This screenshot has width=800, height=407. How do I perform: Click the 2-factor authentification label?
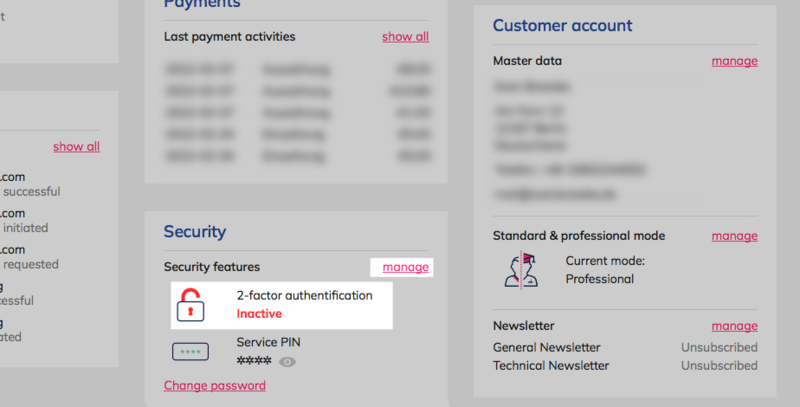click(x=305, y=295)
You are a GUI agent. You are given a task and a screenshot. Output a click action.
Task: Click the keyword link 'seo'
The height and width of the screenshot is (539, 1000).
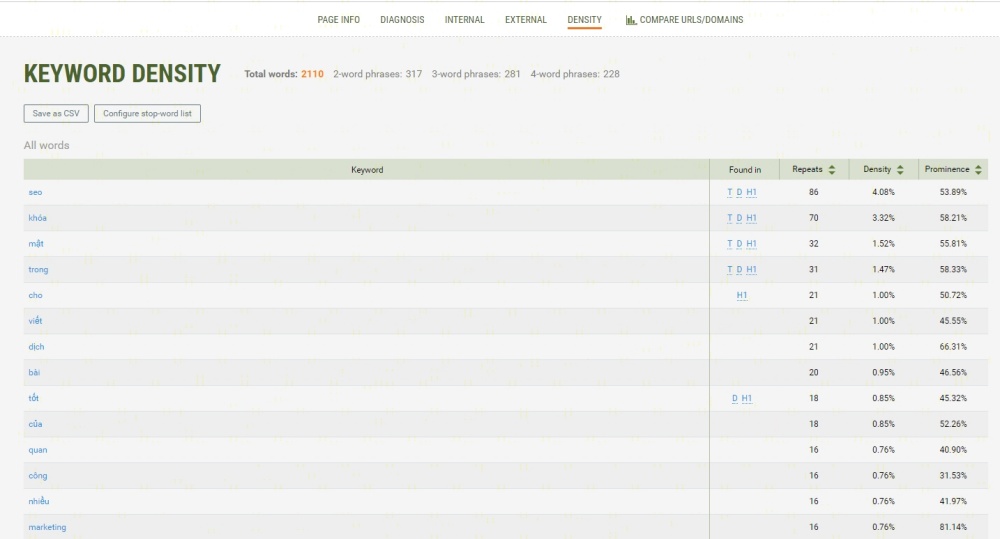click(35, 192)
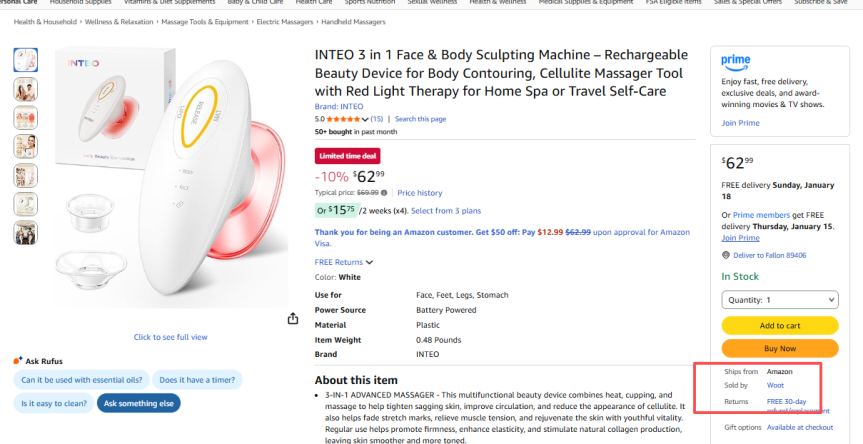
Task: Select the first product thumbnail image
Action: pos(26,60)
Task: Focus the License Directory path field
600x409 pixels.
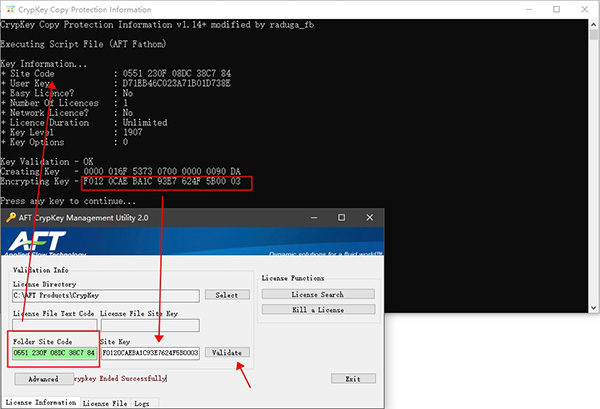Action: point(106,295)
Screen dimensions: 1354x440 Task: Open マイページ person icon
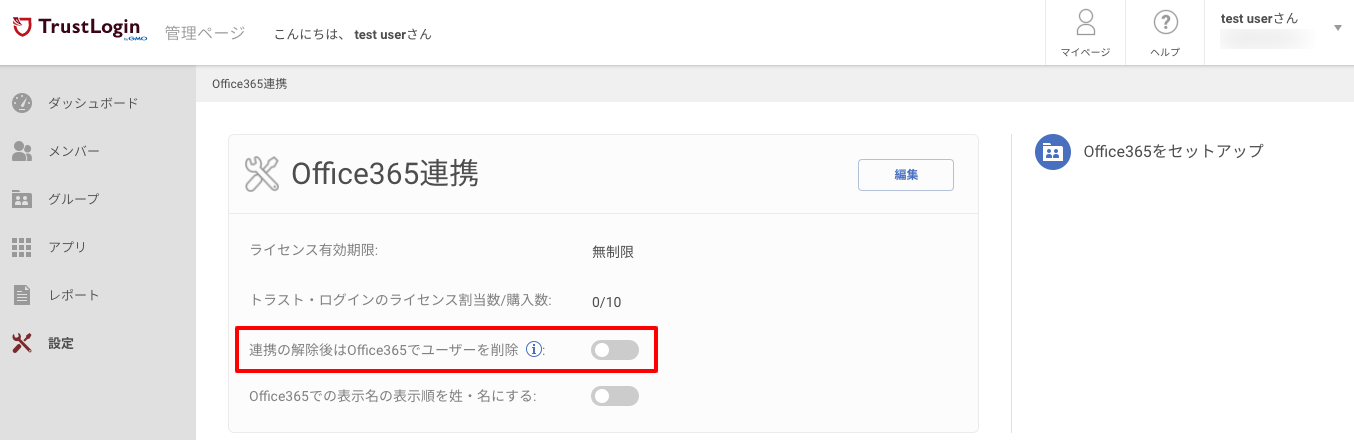click(x=1085, y=22)
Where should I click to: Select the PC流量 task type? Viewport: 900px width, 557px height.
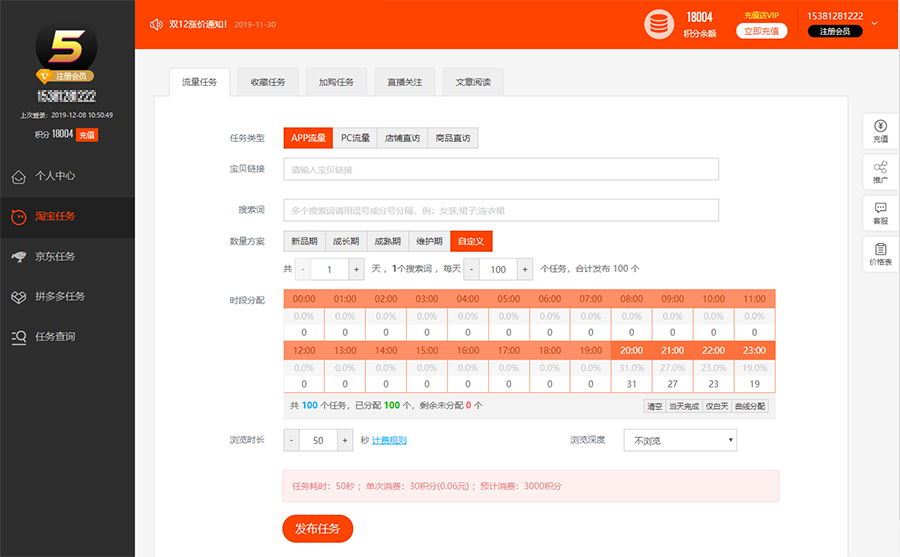pyautogui.click(x=355, y=138)
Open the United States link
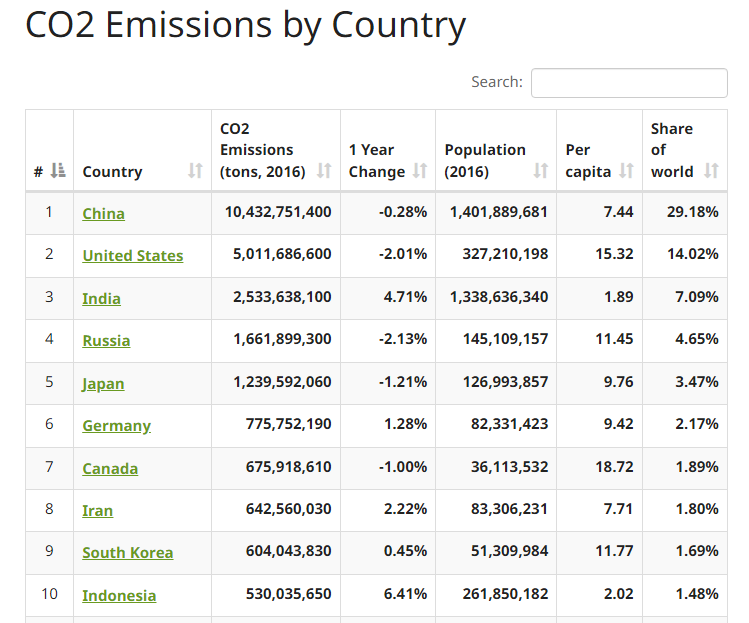The image size is (749, 623). click(132, 256)
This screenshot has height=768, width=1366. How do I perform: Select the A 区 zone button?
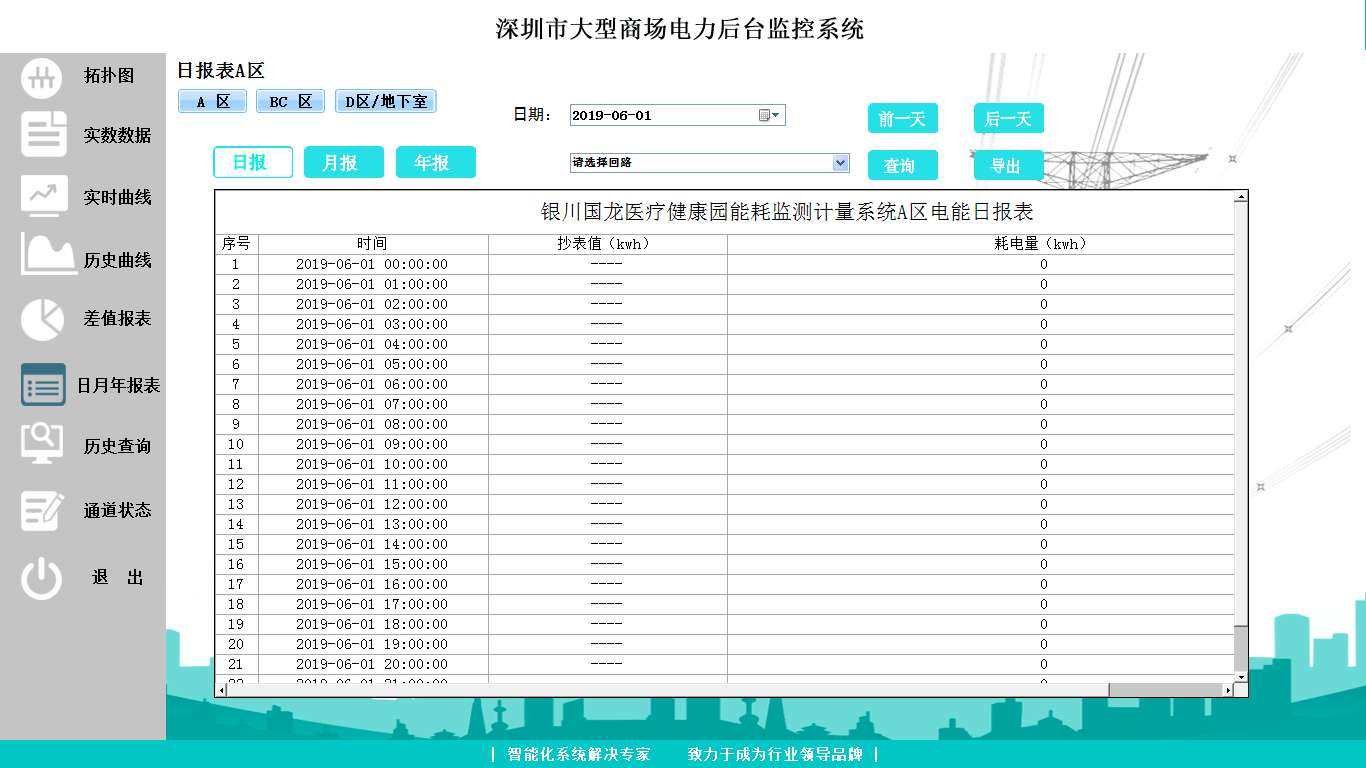click(x=212, y=102)
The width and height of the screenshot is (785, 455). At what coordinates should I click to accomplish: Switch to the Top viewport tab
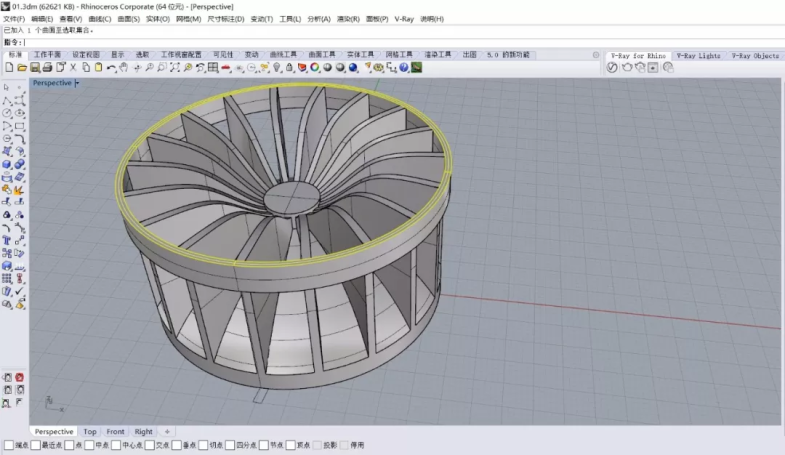click(90, 432)
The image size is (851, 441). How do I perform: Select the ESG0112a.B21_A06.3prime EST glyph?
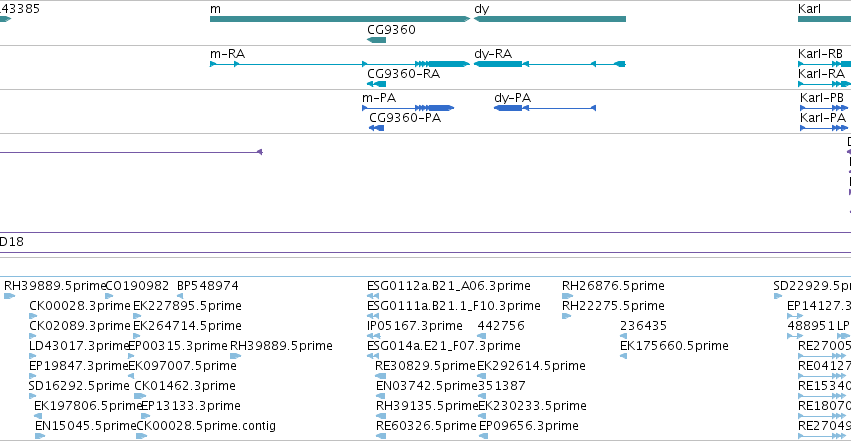click(373, 296)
------------------------------------------------------------------------
▸ **Work request**
Leave the pictures out and output all of the data verbatim.

▸ **Answer box**
This screenshot has width=800, height=407. How do I perform: Click the 2-factor authentification label?
click(x=305, y=295)
You are a GUI agent. You are given a task and a screenshot. Output a click action.
Task: Click the keyword link 'seo'
The height and width of the screenshot is (539, 1000).
click(35, 192)
Task: Select the first product thumbnail image
Action: pos(26,60)
Task: Focus the License Directory path field
600x409 pixels.
Action: point(106,295)
Screen dimensions: 1354x440 Task: Open マイページ person icon
click(x=1085, y=22)
Where should I click to: Select the PC流量 task type? Viewport: 900px width, 557px height.
pyautogui.click(x=355, y=138)
Open the United States link
The image size is (749, 623). click(132, 256)
This screenshot has height=768, width=1366. How do I perform: Select the A 区 zone button?
click(x=212, y=102)
The width and height of the screenshot is (785, 455). At what coordinates should I click to accomplish: Switch to the Top viewport tab
click(90, 432)
The image size is (851, 441). How do I perform: Select the ESG0112a.B21_A06.3prime EST glyph?
click(373, 296)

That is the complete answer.